One journalist’s quest for a silly answer leads to a desperate search for the truth behind the most bizarre news story.
A woman was reading a book, her husband was driving, and their son was asleep in the back seat when an axe flew through the windscreen. The short-handled axe – otherwise known as a hatchet – struck the book the woman was reading. The woman received minor bruises and cuts, the driver and the child were uninjured.
That’s it. That’s the whole story.
At least according to the brief write-up in the New Zealand Herald on Tuesday, October 29. The incident happened outside Dargaville on State Highway 12, and Sergeant Lance Goulsbro said it was unclear if the axe had come from a passing vehicle or if it had bounced up from the road.
The most fascinating news story in the country took up all of seven centimetres in the paper.
I first came across the story because of a tweet. “Book story”, wrote Steve Braunias, captioning an image of the report. A book had saved someone’s life, it seemed. The incident was reminiscent of the many stories told of pocket bibles stopping bullets during the war. It was a modern day miracle, and the overwhelming reaction to it was what book was she reading?
“We need to know the title!!” one person yelled through text.

= = = = = = =

■ REQUEST A ■
Please transcribe the axe article word for word, starting with "One journalist’s quest" and going on through "the whole story.".
■ REQUEST B ■
Pick up the axe article after its final sentence and carry it on in the same style.

= = = = = = =

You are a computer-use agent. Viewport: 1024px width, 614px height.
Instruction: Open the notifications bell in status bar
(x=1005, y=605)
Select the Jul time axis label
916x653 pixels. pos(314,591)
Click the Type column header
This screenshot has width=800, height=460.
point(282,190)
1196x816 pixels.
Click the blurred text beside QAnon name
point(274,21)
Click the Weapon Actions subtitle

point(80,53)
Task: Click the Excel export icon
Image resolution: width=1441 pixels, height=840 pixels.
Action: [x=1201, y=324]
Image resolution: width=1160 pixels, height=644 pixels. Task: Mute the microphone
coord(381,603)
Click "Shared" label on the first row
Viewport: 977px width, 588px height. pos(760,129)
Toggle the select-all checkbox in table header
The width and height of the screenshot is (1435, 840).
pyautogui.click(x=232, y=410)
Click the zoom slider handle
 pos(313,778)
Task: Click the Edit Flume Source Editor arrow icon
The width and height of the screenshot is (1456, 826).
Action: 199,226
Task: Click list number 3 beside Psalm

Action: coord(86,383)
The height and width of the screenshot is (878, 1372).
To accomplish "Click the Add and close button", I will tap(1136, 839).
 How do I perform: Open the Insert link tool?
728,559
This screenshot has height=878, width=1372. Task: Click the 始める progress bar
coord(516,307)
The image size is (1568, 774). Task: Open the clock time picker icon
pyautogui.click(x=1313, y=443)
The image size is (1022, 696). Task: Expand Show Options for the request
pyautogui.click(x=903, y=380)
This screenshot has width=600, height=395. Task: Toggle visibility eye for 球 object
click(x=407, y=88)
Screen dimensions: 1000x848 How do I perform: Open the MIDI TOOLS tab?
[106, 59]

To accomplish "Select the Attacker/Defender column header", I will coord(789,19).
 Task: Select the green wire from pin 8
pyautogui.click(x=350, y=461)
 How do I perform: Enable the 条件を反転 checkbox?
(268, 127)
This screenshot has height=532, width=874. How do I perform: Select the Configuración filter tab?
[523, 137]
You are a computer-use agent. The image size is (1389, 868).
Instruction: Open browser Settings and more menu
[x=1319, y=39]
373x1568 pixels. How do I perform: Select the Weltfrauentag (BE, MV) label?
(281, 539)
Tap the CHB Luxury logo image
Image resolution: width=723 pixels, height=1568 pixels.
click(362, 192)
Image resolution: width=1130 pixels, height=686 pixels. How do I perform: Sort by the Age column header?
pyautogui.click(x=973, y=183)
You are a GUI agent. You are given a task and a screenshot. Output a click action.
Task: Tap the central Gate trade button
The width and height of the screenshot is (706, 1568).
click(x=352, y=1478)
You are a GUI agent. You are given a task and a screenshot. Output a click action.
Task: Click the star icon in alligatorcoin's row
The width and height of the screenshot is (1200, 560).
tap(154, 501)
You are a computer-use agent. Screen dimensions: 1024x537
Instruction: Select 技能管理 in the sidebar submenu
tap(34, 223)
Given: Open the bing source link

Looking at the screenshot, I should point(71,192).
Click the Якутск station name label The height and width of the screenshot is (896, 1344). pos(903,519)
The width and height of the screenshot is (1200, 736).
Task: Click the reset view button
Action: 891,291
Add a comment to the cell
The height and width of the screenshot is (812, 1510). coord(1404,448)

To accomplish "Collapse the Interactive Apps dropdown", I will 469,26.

= = = = = = =

■ FINAL ANSWER A ■
One journalist’s quest for a silly answer leads to a desperate search for the truth behind the most bizarre news story.
A woman was reading a book, her husband was driving, and their son was asleep in the back seat when an axe flew through the windscreen. The short-handled axe – otherwise known as a hatchet – struck the book the woman was reading. The woman received minor bruises and cuts, the driver and the child were uninjured.
That’s it. That’s the whole story.

■ FINAL ANSWER B ■
“This story is incomplete without the title!!!” screamed another.
I wanted to know the title too. And thanks to my profession, it made sense for me to find out. So on the morning of October 29, I set out to answer one question and one question only: what book saved a woman’s life outside Dargaville?
I eventually found the answer, but in the process, I uncovered many more questions.
Sergeant Lance Goulsbro knew what I knew and nothing more. He declined my call using one of the pre-written message rejections: please text me.
“Hi Lance… I have just two pressing questions you could really help with…
1) How long was the axe?
2) What book was she reading?”
He called me to say that he couldn’t help, he was just the officer on desk duty that day. “Try the Dargaville police station,” he said.
After 13 minutes on hold with the police, I did my own investigating and found the number of detective sergeant Jonathan Tier from Dargaville Police. I asked for details on the axe that went through a windscreen.
“How did you know about that?”
My heart rate picked up. Why did he sound defensive? I waited for Tier to go on, a classic reporting trick.
“Apparently it was Daniel Boone that threw it.”
I scrambled for a pen while gasping “it was thrown?!” down the line. There was a pause which, listening back to the recording, was actually Tier sighing.
“Oh my goodness, how old are you? He was a TV character in the 70s.”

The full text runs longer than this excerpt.